The question of what should be done about it is more political than scientific, but the pressure for badgers to be culled from cattle farmers and vets has become overwhelming.

On the other hand, the powerful animal welfare lobby in Britain is resolutely hostile to a cull, and the prospect of thousands of badgers being slaughtered will bring many more wildlife-lovers into vocal opposition.

There is a real chance animal rights activists may attempt to disrupt shooting, which the Home Office is already considering, and there is also the possibility sanctioning a cull might suddenly turn into an unexpected political firestorm, as happened with the forests.

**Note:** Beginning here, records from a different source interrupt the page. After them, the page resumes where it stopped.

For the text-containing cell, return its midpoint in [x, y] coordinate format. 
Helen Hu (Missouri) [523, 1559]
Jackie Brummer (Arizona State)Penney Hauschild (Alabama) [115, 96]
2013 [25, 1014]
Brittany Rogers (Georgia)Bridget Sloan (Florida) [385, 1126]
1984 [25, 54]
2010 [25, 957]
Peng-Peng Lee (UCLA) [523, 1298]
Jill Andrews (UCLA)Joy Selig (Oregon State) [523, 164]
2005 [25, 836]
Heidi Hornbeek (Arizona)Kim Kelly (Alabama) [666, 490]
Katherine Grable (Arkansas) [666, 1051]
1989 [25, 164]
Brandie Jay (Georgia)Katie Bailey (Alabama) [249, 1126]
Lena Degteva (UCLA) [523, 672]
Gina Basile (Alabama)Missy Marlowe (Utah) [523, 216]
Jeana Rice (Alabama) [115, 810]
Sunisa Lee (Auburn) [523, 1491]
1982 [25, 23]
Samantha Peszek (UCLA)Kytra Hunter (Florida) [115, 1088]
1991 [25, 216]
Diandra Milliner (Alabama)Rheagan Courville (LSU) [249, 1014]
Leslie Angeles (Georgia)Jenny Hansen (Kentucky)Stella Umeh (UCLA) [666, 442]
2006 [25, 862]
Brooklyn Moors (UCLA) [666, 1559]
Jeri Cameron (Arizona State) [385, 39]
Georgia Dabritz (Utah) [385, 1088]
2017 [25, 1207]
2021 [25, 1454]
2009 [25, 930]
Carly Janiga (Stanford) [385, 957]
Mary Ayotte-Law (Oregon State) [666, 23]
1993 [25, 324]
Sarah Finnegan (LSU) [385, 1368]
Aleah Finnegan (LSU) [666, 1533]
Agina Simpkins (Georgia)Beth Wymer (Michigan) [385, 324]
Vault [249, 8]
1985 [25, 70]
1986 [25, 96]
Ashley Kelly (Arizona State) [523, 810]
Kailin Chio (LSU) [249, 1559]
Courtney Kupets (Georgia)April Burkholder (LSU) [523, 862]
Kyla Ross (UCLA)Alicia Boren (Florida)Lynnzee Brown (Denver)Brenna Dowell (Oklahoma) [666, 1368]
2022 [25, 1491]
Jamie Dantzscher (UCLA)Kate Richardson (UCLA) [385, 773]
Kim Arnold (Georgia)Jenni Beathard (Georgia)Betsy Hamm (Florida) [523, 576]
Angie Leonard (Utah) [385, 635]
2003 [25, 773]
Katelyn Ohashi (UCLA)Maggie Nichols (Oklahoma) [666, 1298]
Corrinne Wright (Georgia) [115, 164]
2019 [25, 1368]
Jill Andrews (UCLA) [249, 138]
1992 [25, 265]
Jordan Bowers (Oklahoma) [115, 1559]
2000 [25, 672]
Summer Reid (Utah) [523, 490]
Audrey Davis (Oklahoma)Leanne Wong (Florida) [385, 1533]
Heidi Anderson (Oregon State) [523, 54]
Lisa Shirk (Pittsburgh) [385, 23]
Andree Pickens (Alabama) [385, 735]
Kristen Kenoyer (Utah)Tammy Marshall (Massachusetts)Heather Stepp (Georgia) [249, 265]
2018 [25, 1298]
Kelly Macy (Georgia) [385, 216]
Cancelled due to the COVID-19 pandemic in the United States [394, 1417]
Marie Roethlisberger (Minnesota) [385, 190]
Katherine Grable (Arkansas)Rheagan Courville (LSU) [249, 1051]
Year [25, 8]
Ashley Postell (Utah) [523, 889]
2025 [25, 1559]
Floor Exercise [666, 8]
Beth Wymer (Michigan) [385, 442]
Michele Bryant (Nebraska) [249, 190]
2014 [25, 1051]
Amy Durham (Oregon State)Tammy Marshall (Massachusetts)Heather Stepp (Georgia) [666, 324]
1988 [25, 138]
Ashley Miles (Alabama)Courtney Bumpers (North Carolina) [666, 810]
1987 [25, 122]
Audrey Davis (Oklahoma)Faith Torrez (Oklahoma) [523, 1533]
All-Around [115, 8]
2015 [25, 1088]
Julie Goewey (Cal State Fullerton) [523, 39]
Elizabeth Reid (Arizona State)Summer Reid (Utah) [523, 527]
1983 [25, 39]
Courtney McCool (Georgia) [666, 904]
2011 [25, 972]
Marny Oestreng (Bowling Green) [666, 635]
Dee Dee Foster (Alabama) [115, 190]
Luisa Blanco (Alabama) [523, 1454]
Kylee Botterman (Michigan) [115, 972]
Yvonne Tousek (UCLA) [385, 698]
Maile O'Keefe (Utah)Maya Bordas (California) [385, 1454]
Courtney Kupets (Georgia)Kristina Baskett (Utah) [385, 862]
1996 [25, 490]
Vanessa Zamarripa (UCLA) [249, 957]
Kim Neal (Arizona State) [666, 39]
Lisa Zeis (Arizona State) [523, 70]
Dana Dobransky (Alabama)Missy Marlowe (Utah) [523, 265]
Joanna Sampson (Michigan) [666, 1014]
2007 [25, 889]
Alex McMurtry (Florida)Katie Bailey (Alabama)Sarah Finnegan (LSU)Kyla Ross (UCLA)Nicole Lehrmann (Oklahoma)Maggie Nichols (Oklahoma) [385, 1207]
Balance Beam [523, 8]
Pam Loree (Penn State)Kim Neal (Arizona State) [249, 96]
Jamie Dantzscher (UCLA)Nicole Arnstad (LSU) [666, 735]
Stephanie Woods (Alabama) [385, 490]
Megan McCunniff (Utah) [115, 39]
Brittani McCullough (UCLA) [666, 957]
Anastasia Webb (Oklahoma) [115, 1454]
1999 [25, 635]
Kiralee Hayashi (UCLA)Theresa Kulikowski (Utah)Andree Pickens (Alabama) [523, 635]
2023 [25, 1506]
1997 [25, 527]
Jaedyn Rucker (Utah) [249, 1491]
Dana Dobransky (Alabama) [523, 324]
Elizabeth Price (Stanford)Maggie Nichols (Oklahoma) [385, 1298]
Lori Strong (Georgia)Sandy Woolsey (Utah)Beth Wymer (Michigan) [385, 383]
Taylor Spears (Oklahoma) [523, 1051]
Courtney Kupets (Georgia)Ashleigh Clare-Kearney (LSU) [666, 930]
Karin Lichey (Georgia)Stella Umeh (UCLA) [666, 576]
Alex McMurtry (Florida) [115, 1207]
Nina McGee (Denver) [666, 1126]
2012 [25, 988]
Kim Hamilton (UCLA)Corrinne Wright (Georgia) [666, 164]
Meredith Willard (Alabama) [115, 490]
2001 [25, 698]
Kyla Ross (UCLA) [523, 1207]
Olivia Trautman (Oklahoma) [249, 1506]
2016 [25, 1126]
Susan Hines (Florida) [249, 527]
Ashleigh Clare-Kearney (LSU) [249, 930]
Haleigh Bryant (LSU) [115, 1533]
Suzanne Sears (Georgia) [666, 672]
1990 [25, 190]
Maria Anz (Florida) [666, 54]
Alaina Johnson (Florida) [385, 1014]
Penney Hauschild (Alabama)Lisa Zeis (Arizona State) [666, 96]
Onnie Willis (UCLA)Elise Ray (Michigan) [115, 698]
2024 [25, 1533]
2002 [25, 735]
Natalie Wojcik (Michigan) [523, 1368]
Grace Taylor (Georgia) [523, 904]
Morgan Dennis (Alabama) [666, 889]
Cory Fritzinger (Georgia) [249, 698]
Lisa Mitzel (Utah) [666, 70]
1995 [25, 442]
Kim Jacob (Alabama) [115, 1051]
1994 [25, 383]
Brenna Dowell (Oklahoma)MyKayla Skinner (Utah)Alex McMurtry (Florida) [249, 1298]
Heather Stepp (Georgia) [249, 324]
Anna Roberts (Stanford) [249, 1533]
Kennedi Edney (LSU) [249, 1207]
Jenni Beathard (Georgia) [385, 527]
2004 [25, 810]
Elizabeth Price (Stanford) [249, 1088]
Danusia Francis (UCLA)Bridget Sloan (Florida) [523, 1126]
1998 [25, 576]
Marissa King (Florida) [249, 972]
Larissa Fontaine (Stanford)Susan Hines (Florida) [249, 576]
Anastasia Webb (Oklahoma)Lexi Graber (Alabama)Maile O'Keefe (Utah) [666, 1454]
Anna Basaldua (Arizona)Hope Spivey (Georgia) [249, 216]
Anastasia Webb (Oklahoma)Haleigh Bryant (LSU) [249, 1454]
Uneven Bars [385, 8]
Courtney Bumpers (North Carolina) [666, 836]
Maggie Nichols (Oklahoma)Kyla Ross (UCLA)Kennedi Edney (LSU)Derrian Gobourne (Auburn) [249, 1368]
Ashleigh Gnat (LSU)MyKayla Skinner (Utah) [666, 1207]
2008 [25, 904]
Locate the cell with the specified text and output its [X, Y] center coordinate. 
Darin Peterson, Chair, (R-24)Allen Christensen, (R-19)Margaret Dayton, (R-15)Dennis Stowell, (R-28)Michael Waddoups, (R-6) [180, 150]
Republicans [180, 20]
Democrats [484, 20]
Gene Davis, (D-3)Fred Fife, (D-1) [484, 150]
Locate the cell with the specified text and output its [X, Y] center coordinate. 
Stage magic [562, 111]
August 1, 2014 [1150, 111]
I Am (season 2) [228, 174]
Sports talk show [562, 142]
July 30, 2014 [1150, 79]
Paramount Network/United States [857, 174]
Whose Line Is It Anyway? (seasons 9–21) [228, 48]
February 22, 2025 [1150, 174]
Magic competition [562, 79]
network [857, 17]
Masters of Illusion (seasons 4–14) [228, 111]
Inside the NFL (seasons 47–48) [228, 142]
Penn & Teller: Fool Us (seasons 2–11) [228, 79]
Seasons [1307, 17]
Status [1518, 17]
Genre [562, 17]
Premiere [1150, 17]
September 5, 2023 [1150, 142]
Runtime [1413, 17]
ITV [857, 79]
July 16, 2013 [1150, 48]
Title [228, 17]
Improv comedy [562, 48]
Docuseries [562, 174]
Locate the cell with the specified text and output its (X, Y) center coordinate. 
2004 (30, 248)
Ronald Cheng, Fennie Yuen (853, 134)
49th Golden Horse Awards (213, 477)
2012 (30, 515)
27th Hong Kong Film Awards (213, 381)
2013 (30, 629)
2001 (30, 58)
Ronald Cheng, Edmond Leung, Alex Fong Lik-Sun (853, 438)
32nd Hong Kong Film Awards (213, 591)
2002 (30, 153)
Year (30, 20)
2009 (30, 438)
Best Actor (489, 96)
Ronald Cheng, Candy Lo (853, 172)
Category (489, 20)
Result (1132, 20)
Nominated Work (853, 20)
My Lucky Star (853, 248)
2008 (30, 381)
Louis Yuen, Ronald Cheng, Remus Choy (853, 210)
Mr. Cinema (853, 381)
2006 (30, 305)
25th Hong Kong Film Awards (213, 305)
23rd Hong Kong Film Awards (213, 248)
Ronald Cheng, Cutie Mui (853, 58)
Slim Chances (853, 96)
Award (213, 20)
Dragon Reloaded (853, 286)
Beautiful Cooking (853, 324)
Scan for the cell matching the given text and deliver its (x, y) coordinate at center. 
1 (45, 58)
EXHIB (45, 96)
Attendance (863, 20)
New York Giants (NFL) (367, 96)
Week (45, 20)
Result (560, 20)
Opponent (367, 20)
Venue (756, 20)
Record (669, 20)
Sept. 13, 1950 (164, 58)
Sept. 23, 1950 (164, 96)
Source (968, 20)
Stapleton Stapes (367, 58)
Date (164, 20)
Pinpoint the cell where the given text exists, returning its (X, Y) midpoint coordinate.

Labour, in the person of the previous Environment Secretary, Hilary Benn, rejected a cull, on the grounds that the outcome would be too uncertain. What has changed? The answer is simple: the ministerial composition of Defra, after last year's general election.

Although the ministry responsible for agriculture has always tended to be farmer-friendly in Britain, it has surely never been quite so close to their interests as it is today. Mrs Spelman herself is an agronomist who used to work for the National Farmers' Union; her all-Tory ministerial team, Jim Paice, Richard Benyon and Lord Henley, are millionaire landowners to a man.

After taking office, the Defra Tories reversed Labour's policy, with Mr Paice announcing proposals last September to let farmers in affected areas shoot badgers at their own expense. Since then, a public consultation has come and gone, and Defra's ministers have reached their formal decision: they want a cull to go ahead.

Now the Cabinet, and Mr Cameron, have to rubber-stamp it. But the nervousness at the top is evident. The matter was due for discussion at cabinet on Thursday of this week, but was taken off the agenda, after senior Liberal Democrat ministers in the Coalition expressed disquiet. The decision is due before the end of the month. Expect fireworks.

Badger Facts

*Badgers are mustelids, that is, they are members of the weasel family – related to stoats, otters and polecats.

*The last survey of badgers in England estimated their numbers at 190,000, with 250,000 in Britain as a whole, but 20 years of warm winters have seen a big increase in population, perhaps to 400,000. No-one really knows.

*Badgers are omnivores – they eat a wide range of animals and plants, from beetles and baby rabbits to berries, although their single most important food is eathworms. They will also eat hedgehogs.

*Badgers are protected by their own Act of Parliament, the Protection of Badgers Act, 1992.